◆ WORK ITEM: All lines from the one bearing "Instruction: Select all" through the end of the data below must be printed exactly as they stand, with pictures removed.

Stored data entries
——

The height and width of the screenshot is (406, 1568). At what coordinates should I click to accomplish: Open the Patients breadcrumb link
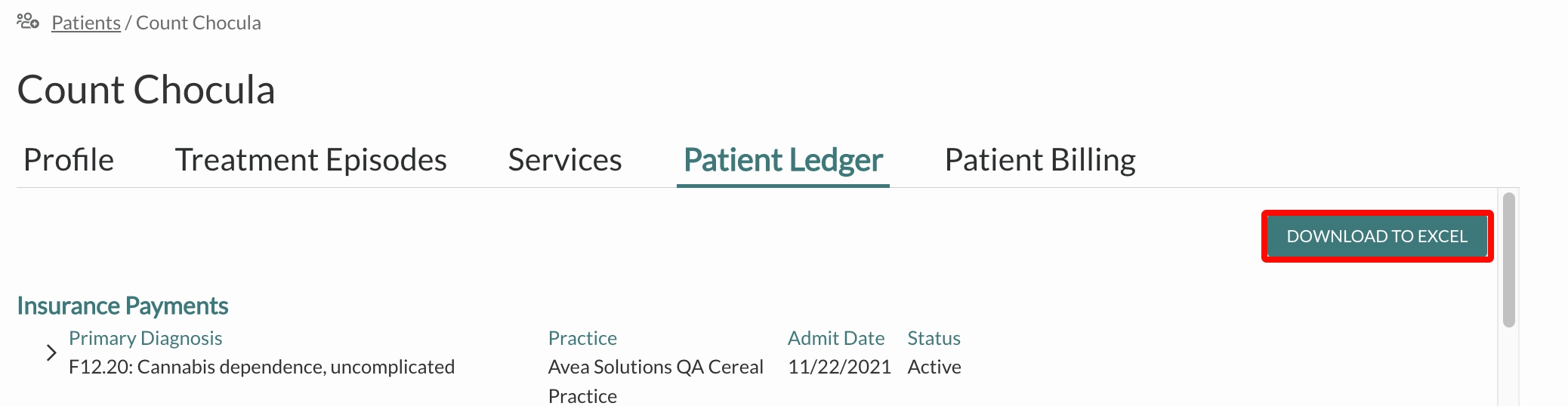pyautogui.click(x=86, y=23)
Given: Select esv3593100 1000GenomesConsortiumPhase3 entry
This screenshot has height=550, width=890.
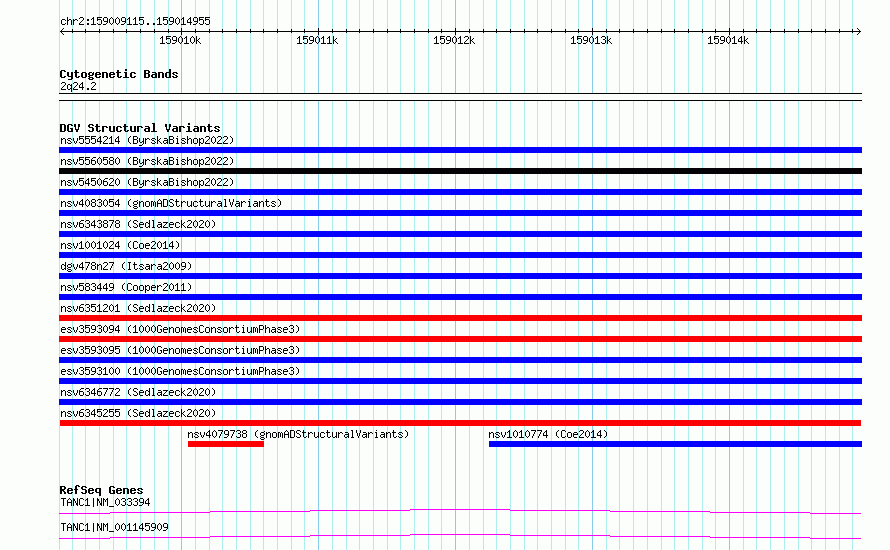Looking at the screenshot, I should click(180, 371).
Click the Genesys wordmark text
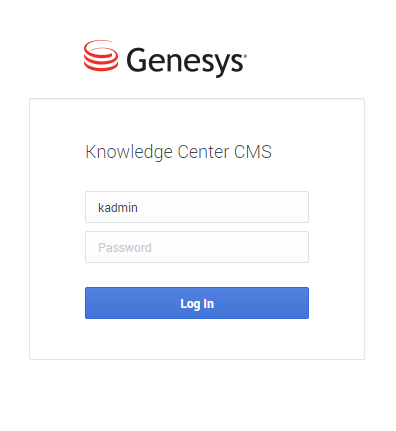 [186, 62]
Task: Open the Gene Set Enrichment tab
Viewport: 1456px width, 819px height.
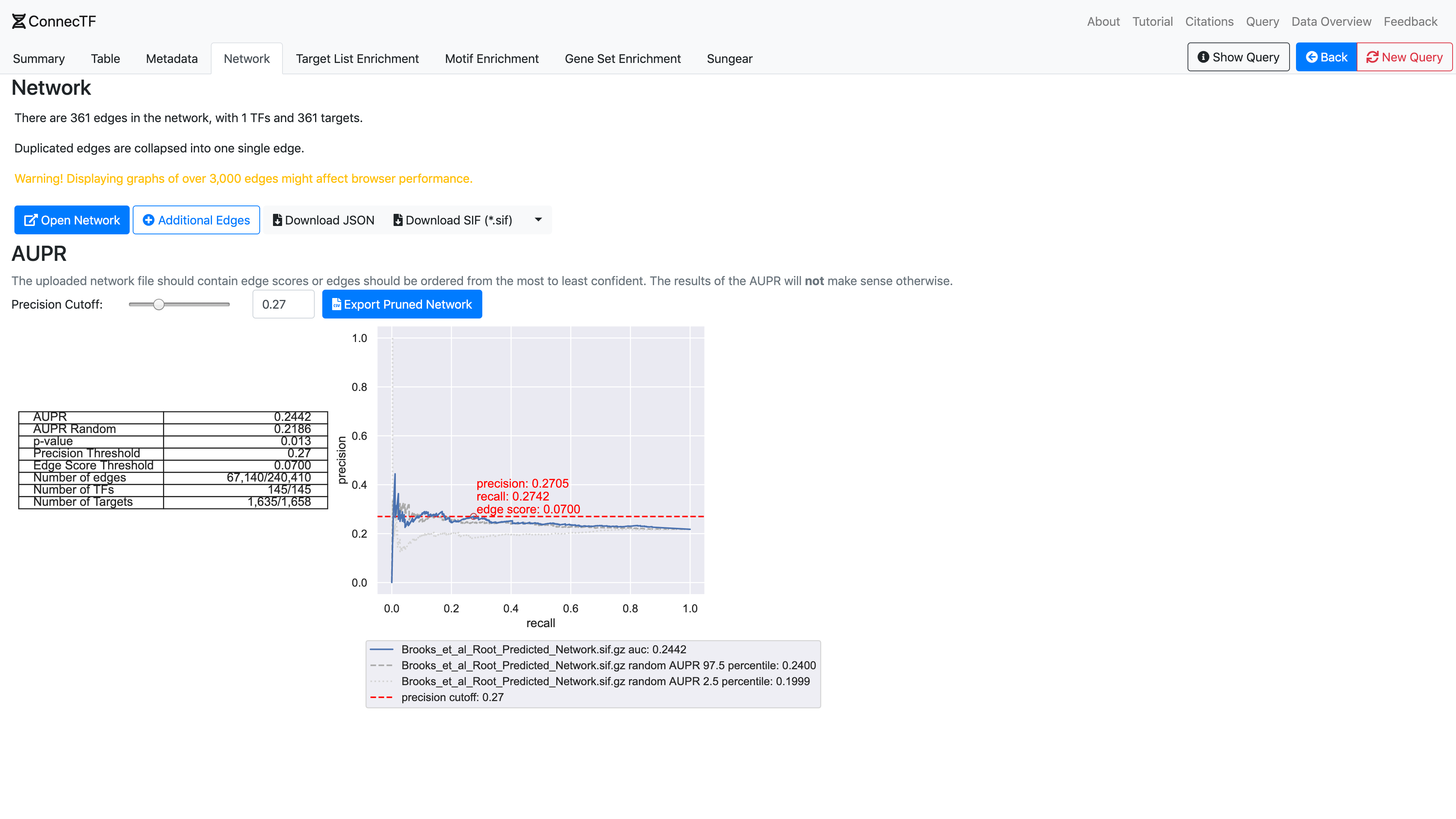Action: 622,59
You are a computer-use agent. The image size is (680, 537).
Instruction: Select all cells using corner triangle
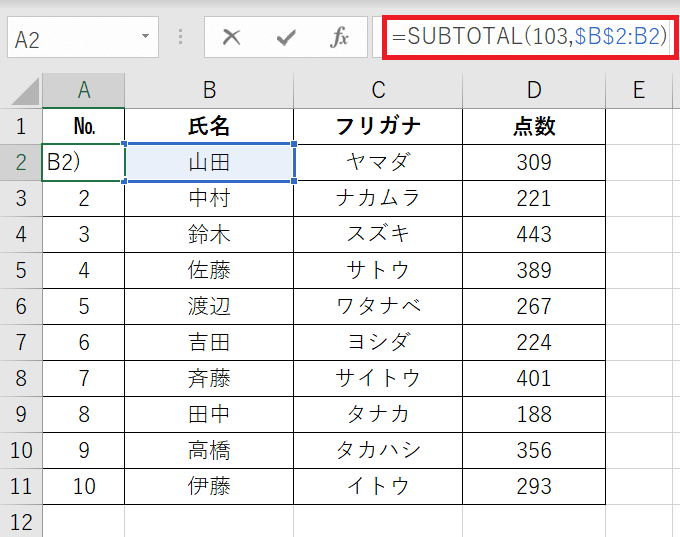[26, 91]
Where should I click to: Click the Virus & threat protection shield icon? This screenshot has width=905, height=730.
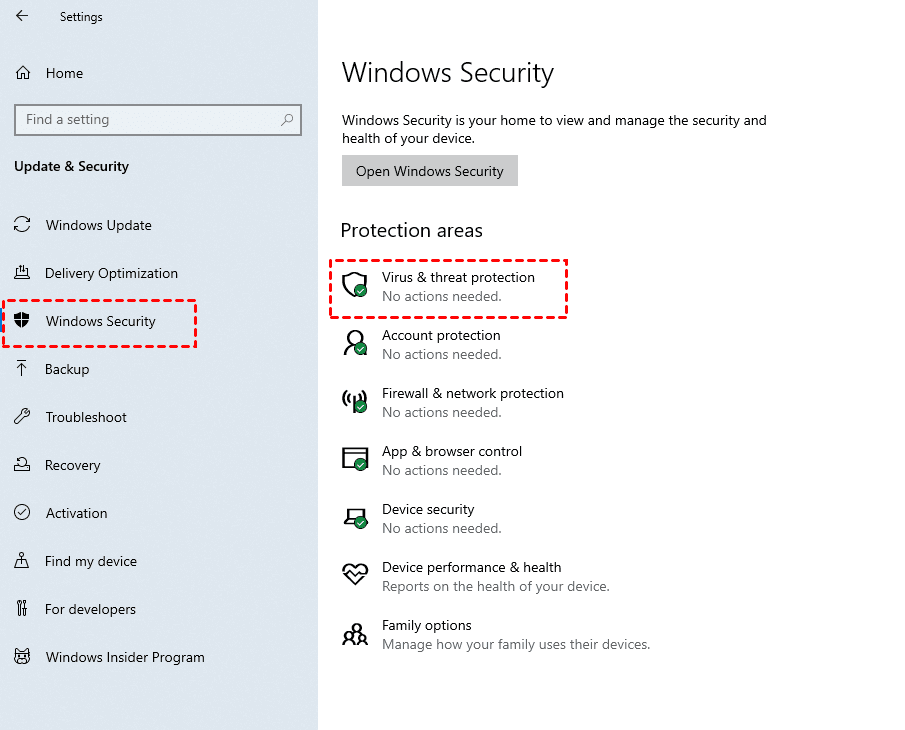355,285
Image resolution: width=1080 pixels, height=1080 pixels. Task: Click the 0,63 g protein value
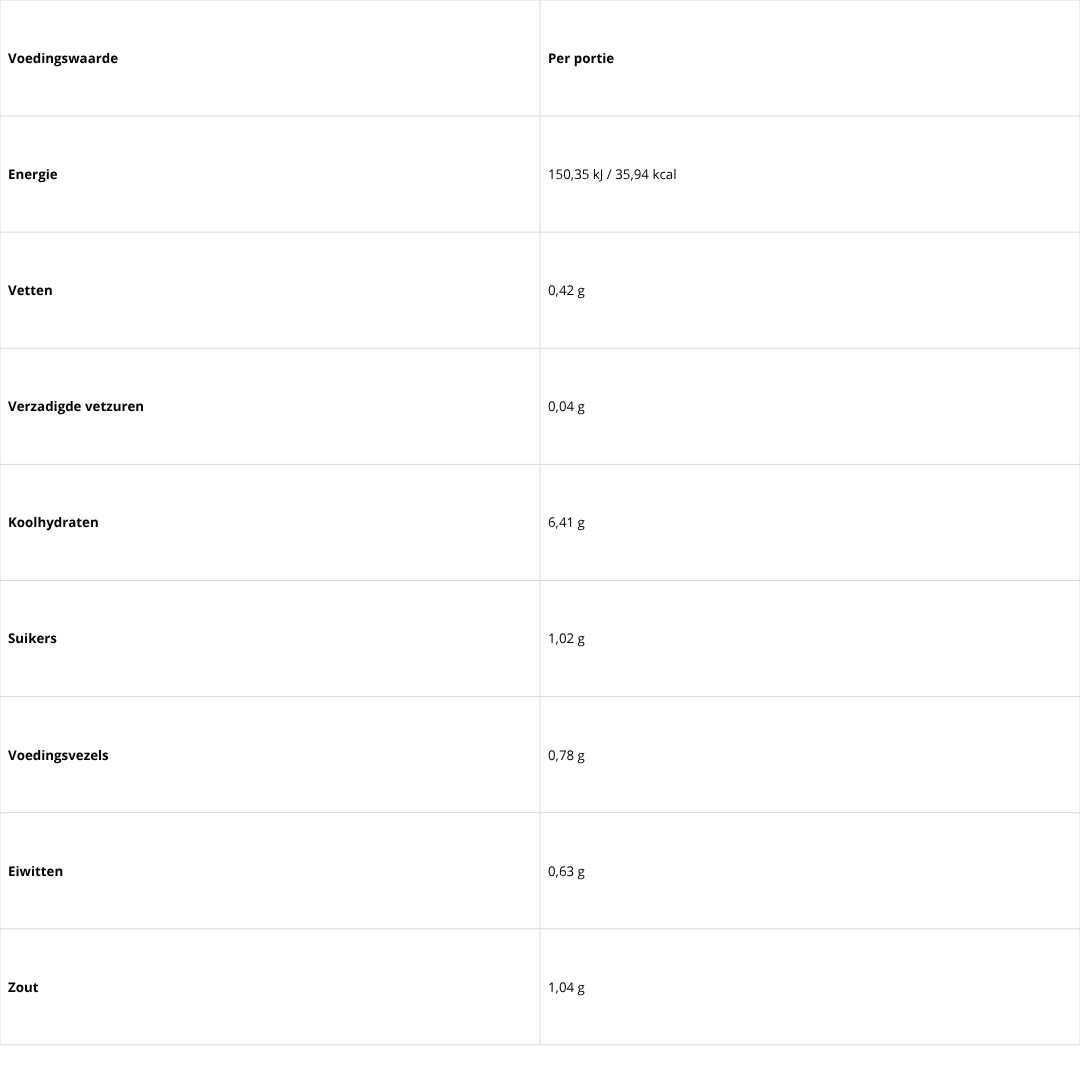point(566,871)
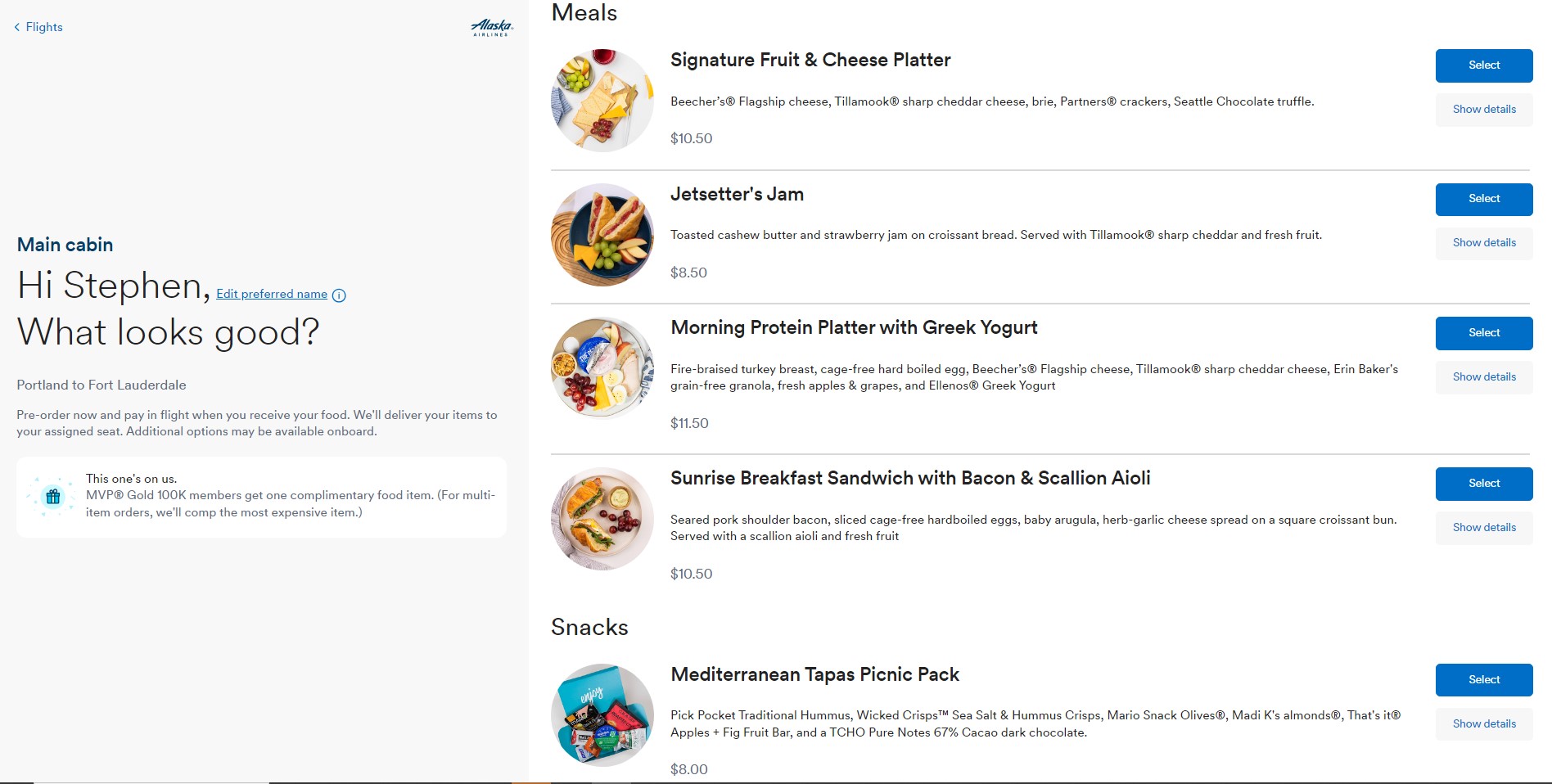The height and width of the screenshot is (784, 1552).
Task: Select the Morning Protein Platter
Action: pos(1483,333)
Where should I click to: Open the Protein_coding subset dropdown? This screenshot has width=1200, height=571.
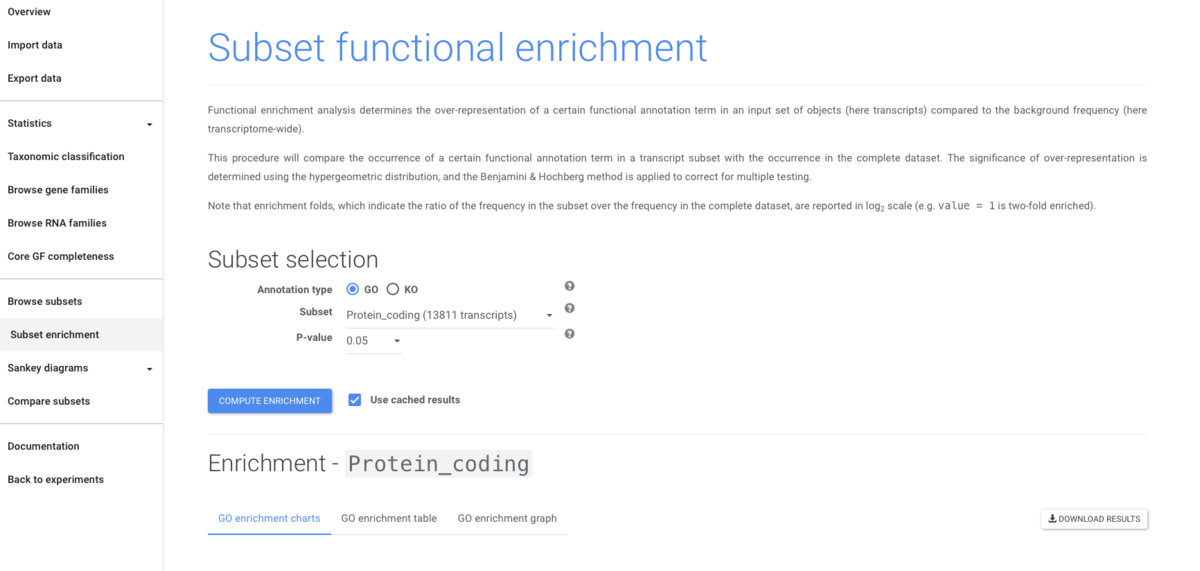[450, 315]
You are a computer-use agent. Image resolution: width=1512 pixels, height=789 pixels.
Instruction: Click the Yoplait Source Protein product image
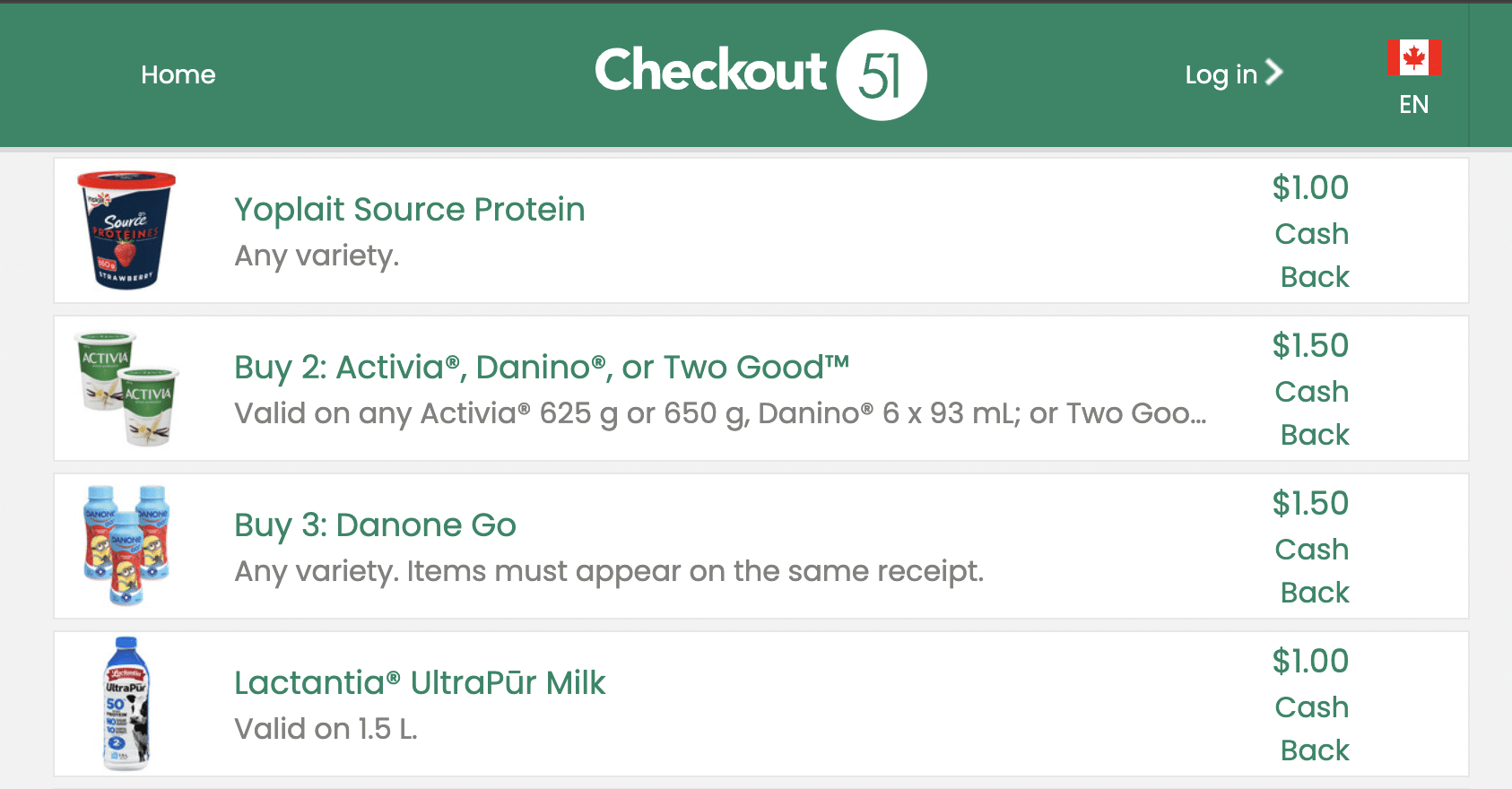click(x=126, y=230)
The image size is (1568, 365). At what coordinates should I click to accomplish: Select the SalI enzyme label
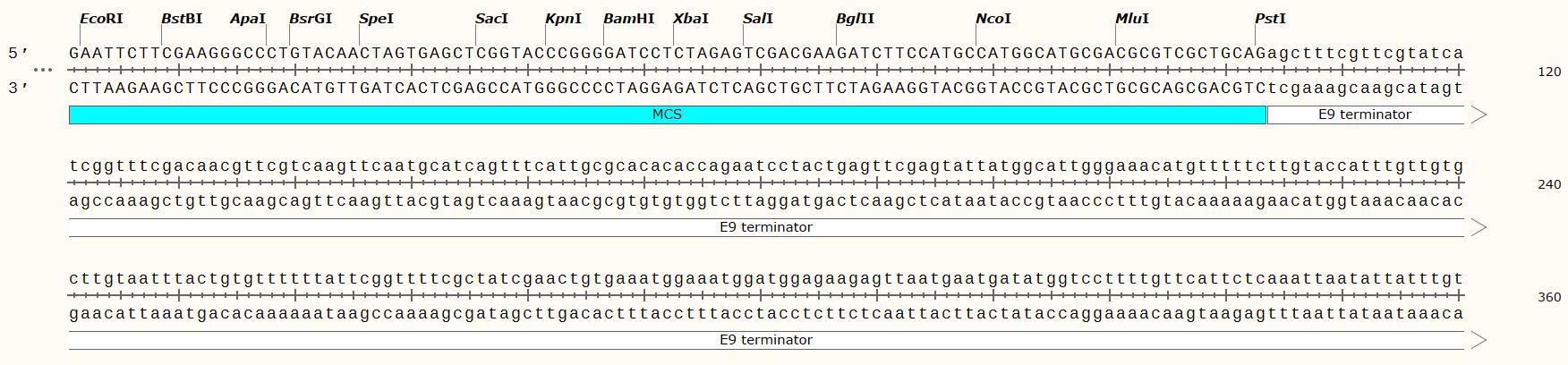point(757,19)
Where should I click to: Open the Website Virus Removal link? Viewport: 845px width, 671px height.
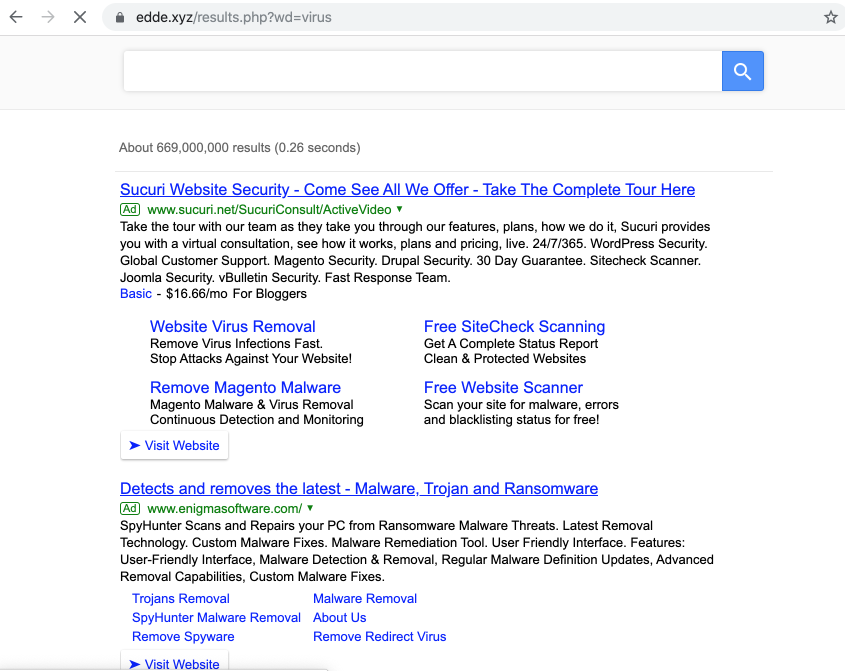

——

◆ WORKED SOLUTION:
Instruction: Select all cells using corner triangle
[26, 91]
Where should I click to: Click the Virus & threat protection shield icon? This screenshot has width=905, height=730.
355,285
Image resolution: width=1080 pixels, height=1080 pixels. Task: Click the 0,63 g protein value
point(566,871)
The height and width of the screenshot is (784, 1552).
Task: Select the Morning Protein Platter
Action: pos(1483,333)
Where should I click to: Open the Protein_coding subset dropdown? This screenshot has width=1200, height=571.
[450, 315]
You are a computer-use agent. Image resolution: width=1512 pixels, height=789 pixels.
Instruction: Click the Yoplait Source Protein product image
click(x=126, y=230)
The image size is (1568, 365). At what coordinates should I click to accomplish: Select the SalI enzyme label
point(757,19)
Where should I click to: Open the Website Virus Removal link? Viewport: 845px width, 671px height.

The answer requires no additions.